Summary
holding that the trial court improperly "assumed the obligation of finding a way to insure that the court's judgment would be paid" by ordering the debtor to find a second job instead of "complying with the legislative directives"
Summary of this case from Marianas Eye Inst. v. MosesOpinion
March 13, 1972.
PRESENT: Roberts, C.J., Paolino, Powers, Joslin and Kelleher, JJ.
SUPPLEMENTARY PROCEEDINGS. Satisfaction of Judgment. Order Fixing Payments. Statutory Provisions. Court calls attention to provisions of pertinent statute and holds that trial justice in supplementary proceeding lacked authority to direct defendant to get another job and thereby to obtain funds to pay $8 per week on account of unsatisfied judgment. G.L. 1956 (1969 Reenactment) § 9-28-5.
SUPPLEMENTARY PROCEEDINGS, before Supreme Court on appeal of defendant from order entered by Kiely, J., Superior Court, heard and appeal sustained, judgment reversed, and case remitted to Superior Court for further proceedings.
Higgins, Cavanagh Cooney, Gerald C. DeMaria, for plaintiffs.
Berberian Tanenbaum, Aram K. Berberian, for defendants.
The plaintiffs obtained a judgment of $10,355.12 in the Superior Court against the defendants, George E. and Edmund Jemery, in a case which arose out of an automobile collision. The plaintiffs commenced supplementary proceedings under G.L. 1956 (1969 Reenactment) § 9-28-3 when the defendants failed to pay that judgment and an execution thereon was returned unsatisfied. The defendant, George E. Jemery, hereinafter referred to as the "debtor," appeared before a Superior Court justice and pursuant to § 9-28-4 an inquiry was then made into his circumstances, his income, and his ability to pay the judgment. At the conclusion of that hearing an order was entered directing him to pay the plaintiffs $8 per week until the judgment was fully paid. The debtor was dissatisfied with that order and appealed.
At the hearing with respect to the debtor's circumstances it appeared that he was regularly employed as a machinist; that this was his only employment; that his weekly take-home pay was $96; that he lived with his wife and daughter; that his wife was unemployed; and that he had no assets such as stocks, bonds or a bank account. It further appeared that it cost him an average of between $105 and $115 each week for food, rent, heat, gas, electricity, cleaning, telephone, clothing, medical services, cigarettes, beer, and gasoline for and payment on account of his wife's automobile.

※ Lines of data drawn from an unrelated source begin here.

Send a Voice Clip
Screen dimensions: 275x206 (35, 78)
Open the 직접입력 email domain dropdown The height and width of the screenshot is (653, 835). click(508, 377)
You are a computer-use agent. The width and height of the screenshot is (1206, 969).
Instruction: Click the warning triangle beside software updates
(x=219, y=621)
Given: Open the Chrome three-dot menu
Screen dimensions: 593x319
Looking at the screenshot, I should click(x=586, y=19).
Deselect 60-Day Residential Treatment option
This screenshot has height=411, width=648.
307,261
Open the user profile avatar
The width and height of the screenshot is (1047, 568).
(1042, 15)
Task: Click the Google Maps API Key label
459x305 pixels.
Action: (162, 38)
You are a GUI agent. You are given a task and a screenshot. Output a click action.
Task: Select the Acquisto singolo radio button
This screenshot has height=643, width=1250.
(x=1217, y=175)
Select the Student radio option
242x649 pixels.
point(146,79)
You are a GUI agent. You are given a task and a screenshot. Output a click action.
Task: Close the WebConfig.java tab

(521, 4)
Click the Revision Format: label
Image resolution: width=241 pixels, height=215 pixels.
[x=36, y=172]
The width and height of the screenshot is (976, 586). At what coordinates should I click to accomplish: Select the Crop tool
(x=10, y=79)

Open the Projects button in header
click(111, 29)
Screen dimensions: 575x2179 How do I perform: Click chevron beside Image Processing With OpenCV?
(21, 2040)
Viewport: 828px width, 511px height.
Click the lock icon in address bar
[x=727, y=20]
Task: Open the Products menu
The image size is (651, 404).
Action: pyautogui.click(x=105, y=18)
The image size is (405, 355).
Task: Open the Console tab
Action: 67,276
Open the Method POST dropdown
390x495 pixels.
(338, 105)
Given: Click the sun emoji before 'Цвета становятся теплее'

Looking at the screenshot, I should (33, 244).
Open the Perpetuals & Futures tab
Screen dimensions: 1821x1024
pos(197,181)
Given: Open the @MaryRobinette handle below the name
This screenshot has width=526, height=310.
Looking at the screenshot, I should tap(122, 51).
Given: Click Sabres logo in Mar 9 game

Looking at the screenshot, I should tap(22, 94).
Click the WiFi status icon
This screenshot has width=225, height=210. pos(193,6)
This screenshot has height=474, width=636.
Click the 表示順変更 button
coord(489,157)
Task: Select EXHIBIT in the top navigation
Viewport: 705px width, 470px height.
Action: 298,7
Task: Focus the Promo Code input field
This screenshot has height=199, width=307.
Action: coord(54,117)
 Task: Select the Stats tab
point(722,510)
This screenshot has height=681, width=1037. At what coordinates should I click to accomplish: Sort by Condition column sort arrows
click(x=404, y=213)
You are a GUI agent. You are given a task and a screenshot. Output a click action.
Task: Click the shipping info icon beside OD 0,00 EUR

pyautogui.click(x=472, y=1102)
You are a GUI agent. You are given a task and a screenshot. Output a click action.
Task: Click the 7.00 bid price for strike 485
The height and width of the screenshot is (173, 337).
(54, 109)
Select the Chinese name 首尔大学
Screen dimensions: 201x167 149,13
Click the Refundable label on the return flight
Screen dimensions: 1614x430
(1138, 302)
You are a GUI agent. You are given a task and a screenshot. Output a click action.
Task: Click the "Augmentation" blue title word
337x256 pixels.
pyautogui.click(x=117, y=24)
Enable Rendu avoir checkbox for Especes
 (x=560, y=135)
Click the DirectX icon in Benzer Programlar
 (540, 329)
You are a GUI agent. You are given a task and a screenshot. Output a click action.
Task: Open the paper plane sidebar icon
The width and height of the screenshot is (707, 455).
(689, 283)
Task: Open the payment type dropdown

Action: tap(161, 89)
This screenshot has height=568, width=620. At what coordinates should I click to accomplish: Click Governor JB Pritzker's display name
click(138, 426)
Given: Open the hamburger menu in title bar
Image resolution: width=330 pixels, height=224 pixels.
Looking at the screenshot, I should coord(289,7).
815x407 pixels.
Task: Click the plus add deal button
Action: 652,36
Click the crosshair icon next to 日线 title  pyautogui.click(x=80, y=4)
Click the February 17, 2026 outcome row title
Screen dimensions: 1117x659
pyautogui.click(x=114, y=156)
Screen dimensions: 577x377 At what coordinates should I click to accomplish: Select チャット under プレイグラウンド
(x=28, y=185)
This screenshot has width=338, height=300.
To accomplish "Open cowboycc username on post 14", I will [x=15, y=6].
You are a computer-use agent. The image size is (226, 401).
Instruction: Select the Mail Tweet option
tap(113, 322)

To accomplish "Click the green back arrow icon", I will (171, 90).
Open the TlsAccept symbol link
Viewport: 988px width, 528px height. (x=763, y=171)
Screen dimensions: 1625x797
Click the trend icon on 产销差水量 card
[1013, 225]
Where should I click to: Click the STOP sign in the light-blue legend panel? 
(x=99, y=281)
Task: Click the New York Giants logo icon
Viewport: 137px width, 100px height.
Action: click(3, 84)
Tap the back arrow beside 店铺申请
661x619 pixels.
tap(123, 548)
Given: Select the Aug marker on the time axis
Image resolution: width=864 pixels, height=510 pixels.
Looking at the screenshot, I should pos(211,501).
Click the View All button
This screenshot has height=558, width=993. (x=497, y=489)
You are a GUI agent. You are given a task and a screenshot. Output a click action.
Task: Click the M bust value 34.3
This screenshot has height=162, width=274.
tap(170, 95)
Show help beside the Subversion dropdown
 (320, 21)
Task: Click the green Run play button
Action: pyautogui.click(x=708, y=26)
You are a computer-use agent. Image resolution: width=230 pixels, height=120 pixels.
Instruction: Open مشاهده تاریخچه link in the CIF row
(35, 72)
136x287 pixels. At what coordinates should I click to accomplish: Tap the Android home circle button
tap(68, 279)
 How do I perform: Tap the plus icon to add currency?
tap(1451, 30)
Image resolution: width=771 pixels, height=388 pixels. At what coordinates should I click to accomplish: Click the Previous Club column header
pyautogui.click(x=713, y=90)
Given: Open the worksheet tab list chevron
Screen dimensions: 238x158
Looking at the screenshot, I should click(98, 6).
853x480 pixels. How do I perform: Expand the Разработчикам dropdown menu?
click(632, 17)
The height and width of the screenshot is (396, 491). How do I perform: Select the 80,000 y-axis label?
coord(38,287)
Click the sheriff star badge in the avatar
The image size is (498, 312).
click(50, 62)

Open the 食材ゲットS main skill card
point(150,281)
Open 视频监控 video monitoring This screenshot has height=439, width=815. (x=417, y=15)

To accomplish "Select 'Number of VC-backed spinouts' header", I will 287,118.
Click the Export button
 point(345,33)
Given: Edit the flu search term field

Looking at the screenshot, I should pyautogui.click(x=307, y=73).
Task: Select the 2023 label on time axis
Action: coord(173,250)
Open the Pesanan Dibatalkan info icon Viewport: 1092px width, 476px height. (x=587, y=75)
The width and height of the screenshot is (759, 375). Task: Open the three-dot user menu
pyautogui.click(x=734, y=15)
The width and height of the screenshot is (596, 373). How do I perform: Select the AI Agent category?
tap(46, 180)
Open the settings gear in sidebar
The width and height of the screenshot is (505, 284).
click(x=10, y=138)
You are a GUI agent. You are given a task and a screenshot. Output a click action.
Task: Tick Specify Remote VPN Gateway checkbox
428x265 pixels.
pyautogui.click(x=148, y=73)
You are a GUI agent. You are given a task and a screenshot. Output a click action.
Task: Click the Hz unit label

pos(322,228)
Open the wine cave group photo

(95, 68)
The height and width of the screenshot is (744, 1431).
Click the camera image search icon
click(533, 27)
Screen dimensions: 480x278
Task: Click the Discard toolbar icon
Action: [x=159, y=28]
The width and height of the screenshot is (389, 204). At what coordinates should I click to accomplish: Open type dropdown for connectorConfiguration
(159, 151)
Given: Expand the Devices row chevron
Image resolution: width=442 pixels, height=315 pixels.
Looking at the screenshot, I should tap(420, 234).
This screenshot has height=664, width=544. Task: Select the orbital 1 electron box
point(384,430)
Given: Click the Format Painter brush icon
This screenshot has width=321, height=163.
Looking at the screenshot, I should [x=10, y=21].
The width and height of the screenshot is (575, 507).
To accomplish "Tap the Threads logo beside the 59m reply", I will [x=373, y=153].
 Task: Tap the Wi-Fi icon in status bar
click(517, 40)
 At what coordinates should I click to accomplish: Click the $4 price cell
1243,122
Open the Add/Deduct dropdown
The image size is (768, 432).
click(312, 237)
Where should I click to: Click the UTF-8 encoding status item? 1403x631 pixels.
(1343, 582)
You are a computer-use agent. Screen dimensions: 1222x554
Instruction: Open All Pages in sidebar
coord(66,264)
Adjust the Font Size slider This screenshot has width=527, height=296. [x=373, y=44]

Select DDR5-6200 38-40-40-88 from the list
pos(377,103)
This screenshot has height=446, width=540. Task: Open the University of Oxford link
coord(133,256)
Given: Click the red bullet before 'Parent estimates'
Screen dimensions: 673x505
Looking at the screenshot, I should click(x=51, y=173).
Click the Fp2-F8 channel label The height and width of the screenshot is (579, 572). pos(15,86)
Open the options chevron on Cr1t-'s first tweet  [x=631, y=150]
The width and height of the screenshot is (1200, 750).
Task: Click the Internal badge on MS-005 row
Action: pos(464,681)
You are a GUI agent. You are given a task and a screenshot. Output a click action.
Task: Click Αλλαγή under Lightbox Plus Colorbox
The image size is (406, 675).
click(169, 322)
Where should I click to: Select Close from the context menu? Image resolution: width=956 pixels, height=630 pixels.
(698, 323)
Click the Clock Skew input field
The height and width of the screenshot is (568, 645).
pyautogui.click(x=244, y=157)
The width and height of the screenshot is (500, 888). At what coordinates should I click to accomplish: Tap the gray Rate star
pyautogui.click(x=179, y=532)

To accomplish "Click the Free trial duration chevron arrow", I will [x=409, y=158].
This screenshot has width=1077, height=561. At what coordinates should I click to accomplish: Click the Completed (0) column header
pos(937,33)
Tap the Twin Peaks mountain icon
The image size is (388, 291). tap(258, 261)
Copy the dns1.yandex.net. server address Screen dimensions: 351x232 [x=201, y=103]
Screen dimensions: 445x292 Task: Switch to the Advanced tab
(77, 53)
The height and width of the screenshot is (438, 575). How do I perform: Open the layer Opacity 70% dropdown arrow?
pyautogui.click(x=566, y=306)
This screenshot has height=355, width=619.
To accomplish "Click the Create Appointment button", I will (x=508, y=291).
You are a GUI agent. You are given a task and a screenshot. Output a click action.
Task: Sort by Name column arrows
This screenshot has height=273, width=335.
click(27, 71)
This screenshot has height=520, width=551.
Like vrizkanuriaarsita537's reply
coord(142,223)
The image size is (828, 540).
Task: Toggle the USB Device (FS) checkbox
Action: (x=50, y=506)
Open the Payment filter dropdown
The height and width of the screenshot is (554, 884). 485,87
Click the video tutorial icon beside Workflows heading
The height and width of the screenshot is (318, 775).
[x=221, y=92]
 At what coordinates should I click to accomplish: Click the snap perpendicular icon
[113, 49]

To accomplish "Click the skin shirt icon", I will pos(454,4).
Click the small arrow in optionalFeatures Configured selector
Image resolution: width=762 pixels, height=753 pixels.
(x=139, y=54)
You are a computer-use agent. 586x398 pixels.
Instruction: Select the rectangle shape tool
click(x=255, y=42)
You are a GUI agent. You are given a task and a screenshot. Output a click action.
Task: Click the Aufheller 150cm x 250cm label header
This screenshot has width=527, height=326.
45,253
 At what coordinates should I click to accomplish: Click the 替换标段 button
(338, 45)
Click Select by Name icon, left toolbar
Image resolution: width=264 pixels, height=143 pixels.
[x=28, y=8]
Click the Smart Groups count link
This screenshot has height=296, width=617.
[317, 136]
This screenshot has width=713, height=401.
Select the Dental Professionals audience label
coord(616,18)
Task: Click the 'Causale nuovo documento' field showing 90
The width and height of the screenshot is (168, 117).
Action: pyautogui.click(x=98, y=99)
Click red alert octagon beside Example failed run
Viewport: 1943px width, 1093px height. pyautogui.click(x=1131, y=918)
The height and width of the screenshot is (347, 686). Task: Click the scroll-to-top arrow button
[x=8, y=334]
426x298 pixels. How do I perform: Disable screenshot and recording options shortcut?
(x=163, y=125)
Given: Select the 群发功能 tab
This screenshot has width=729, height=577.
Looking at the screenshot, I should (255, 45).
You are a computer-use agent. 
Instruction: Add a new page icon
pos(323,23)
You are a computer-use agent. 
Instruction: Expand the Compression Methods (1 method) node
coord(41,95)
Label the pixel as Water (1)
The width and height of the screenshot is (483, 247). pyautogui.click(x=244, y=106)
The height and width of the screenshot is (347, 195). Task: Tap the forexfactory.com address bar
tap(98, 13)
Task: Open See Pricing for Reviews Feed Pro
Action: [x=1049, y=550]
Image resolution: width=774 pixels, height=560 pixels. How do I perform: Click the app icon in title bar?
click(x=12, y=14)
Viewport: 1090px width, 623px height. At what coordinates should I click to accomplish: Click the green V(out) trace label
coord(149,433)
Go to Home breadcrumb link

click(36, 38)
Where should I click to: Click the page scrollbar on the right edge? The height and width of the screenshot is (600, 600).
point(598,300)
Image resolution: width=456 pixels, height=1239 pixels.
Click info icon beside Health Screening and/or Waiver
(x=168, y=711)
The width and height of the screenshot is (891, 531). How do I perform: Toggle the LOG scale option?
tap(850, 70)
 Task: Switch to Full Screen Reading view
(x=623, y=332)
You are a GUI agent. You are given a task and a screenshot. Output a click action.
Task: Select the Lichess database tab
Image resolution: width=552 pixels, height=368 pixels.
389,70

The record contains no explanation of how the debtor manages such deficit financing.
Having heard that evidence — and there was no other — it became the trial justice's duty to determine whether the debtor was able to pay the judgment in full or by partial payments. As a precedent to such an order, however, the language of § 9-28-5 required the trial justice to allow the debtor "* * * out of his income a reasonable sum for * * * the support of himself and family * * *." It also provided that the only source to which he might look in determining what payments should be made on account of the judgment debt was so much of the debtor's income as exceeded that allowance.
Here the trial justice, instead of complying with the legislative directives, assumed the obligation of finding a way to insure that the court's judgment would be paid, and he directed the debtor to get another job and thereby obtain the funds with which to make the $8 weekly payment. In so doing he exceeded his authority. Hillside Metal Products, Inc. v. Rowland, 79 R.I. 112, 84 A.2d 534 (1951).
The appeal of the defendant George E. Jemery is sustained, the judgment appealed from is reversed, and the case is remitted to the Superior Court for further proceedings.